## What the task asks
Work through the material beneath and count the lines that include "gear"; the answer is that number alone.
[Opening Dataset entries section]
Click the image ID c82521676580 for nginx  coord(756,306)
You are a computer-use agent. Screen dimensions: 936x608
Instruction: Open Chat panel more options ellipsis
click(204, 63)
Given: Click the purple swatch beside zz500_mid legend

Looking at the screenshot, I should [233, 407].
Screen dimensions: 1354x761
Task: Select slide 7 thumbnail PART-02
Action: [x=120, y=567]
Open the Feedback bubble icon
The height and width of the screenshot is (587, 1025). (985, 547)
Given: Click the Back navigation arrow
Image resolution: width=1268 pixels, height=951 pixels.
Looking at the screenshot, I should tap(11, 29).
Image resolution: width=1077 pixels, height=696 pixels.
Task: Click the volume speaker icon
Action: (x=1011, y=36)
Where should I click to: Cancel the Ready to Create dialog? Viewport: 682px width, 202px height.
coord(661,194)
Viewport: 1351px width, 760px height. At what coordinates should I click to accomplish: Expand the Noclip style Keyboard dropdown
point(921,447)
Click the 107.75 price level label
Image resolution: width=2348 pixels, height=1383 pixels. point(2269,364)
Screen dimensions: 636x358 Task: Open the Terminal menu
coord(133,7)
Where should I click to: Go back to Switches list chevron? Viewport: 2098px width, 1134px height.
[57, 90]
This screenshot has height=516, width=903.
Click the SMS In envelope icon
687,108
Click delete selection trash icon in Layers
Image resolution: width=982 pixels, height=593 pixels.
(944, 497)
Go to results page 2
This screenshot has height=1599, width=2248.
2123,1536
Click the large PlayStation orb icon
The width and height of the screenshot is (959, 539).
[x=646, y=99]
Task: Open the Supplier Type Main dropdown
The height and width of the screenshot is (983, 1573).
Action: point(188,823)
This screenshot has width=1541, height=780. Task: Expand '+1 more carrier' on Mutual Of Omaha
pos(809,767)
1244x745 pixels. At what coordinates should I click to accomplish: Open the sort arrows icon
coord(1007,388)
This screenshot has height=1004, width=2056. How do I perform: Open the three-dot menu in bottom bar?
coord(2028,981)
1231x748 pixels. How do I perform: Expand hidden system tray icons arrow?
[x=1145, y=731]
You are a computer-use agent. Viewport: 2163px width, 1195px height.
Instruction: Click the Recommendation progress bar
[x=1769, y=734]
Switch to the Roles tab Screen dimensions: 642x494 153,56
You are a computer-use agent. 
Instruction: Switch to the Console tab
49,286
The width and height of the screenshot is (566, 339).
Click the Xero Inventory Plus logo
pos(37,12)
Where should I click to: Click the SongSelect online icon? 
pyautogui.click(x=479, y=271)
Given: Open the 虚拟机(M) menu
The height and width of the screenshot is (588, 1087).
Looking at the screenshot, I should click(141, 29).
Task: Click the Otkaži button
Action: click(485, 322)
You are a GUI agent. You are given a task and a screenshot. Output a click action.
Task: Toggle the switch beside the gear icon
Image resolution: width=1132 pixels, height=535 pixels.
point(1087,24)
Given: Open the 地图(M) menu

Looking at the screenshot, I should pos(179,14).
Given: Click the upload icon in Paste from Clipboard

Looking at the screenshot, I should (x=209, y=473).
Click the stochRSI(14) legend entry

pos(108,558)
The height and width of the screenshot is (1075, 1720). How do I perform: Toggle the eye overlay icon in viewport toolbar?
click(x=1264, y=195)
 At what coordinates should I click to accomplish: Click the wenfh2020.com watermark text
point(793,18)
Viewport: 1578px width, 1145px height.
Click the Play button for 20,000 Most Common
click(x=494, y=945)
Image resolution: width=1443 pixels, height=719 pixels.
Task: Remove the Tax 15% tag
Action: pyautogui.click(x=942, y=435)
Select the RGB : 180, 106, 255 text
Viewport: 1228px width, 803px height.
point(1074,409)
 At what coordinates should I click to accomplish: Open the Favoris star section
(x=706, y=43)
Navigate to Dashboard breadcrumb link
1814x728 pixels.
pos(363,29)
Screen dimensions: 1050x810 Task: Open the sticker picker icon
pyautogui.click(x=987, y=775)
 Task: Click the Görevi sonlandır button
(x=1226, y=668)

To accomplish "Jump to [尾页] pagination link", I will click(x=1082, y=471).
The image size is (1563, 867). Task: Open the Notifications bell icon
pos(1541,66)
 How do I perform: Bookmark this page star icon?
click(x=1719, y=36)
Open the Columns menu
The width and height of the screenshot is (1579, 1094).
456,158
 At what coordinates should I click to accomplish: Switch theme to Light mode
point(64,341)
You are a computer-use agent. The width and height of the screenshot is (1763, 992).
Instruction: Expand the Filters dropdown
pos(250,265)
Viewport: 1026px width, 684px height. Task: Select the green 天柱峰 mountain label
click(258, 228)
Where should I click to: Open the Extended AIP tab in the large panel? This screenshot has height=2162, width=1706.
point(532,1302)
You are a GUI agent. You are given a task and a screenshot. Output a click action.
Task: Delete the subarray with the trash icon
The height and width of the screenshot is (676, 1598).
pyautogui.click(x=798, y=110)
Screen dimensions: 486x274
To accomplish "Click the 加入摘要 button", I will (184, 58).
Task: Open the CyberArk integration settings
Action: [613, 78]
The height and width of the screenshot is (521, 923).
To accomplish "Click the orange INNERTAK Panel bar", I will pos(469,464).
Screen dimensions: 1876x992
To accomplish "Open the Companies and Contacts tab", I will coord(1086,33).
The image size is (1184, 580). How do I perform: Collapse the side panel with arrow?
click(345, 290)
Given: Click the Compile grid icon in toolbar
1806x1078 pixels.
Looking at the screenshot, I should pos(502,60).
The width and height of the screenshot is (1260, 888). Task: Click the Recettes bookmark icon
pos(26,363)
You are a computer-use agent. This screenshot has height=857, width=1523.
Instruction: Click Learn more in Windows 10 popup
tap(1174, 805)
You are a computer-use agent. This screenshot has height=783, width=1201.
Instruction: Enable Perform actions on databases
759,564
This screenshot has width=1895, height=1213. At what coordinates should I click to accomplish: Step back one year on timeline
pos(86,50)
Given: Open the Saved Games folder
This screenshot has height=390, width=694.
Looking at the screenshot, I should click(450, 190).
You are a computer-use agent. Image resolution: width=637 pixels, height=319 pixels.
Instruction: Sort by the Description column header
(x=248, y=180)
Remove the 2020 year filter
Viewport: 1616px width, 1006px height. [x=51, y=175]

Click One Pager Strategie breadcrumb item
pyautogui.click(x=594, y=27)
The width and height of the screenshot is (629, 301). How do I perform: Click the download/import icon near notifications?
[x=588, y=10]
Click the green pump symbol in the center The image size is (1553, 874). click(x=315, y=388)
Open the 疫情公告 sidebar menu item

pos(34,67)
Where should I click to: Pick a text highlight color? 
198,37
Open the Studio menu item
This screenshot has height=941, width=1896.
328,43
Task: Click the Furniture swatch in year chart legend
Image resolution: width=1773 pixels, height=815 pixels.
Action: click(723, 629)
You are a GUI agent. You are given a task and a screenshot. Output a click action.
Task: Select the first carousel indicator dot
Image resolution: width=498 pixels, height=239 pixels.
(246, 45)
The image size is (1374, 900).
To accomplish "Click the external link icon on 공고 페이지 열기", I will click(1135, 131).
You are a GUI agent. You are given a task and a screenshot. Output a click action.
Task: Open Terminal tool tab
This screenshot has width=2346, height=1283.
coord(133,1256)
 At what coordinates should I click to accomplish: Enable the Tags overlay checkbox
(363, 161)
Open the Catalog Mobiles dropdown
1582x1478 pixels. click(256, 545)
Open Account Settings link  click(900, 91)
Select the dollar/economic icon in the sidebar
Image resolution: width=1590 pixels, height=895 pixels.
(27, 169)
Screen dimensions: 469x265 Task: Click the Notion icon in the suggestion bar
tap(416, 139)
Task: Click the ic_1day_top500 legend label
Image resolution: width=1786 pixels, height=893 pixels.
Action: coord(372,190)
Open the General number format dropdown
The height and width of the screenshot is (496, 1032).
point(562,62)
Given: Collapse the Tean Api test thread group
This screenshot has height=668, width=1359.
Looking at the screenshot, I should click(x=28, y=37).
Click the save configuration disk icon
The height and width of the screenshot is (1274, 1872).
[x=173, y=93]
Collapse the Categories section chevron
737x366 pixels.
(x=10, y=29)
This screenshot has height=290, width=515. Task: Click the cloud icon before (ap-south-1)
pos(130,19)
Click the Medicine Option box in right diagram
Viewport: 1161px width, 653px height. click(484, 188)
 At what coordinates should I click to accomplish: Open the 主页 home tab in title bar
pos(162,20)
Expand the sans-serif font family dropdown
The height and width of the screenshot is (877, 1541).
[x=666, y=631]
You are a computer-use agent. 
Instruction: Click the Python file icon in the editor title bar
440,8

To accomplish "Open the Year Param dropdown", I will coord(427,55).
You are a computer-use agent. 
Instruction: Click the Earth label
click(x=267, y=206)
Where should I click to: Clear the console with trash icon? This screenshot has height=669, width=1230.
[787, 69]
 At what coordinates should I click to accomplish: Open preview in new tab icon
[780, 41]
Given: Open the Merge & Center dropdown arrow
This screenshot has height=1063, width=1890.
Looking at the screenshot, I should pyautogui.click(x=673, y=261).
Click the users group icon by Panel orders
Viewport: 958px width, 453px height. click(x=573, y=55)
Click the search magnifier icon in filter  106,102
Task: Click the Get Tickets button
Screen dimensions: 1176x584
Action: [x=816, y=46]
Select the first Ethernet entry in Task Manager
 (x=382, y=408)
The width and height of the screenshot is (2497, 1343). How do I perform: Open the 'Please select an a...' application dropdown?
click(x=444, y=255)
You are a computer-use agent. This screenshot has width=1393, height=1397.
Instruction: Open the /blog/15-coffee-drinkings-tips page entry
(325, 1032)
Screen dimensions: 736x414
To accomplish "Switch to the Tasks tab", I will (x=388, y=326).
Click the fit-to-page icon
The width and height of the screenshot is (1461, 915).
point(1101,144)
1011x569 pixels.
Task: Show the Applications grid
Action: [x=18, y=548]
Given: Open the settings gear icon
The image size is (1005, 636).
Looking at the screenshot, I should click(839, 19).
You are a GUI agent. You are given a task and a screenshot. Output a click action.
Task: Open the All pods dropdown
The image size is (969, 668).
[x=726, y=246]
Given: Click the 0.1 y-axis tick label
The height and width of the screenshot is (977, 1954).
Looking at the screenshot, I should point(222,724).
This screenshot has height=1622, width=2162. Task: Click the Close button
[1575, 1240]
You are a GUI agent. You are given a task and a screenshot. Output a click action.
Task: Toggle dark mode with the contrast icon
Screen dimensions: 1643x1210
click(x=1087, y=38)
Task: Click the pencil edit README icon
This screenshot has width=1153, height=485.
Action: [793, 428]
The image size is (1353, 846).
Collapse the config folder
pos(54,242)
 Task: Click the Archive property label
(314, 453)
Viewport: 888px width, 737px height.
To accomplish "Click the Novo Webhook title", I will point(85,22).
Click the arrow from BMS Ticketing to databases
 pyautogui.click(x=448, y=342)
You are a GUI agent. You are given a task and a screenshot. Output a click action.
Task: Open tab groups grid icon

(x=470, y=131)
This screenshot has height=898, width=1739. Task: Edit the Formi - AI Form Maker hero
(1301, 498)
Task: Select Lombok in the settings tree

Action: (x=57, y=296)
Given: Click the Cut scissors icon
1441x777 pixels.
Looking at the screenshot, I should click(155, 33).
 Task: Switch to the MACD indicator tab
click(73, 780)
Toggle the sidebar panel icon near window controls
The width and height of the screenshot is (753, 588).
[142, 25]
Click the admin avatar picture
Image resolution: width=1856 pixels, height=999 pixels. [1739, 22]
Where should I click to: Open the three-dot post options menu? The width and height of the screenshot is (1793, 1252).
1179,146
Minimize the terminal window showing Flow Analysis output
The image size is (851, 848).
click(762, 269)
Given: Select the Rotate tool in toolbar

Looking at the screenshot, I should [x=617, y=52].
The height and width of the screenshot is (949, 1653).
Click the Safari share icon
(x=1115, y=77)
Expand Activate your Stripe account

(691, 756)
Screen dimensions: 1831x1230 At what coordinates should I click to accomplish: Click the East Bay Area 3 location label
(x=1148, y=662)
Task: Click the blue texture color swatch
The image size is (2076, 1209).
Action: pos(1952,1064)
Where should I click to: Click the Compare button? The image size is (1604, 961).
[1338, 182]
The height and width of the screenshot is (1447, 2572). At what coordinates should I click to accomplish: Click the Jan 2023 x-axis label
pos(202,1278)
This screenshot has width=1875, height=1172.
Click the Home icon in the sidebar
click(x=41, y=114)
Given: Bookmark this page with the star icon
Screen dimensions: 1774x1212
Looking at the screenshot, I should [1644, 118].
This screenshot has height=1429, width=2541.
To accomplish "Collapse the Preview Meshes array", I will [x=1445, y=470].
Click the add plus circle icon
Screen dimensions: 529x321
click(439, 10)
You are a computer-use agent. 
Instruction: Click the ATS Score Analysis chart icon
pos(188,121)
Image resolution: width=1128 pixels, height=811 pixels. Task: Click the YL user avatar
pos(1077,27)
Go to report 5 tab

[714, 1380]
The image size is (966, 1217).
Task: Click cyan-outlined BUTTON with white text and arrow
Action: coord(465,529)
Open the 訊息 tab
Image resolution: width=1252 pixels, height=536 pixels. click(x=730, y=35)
[Closing Dataset entries section]
## Exercise response
2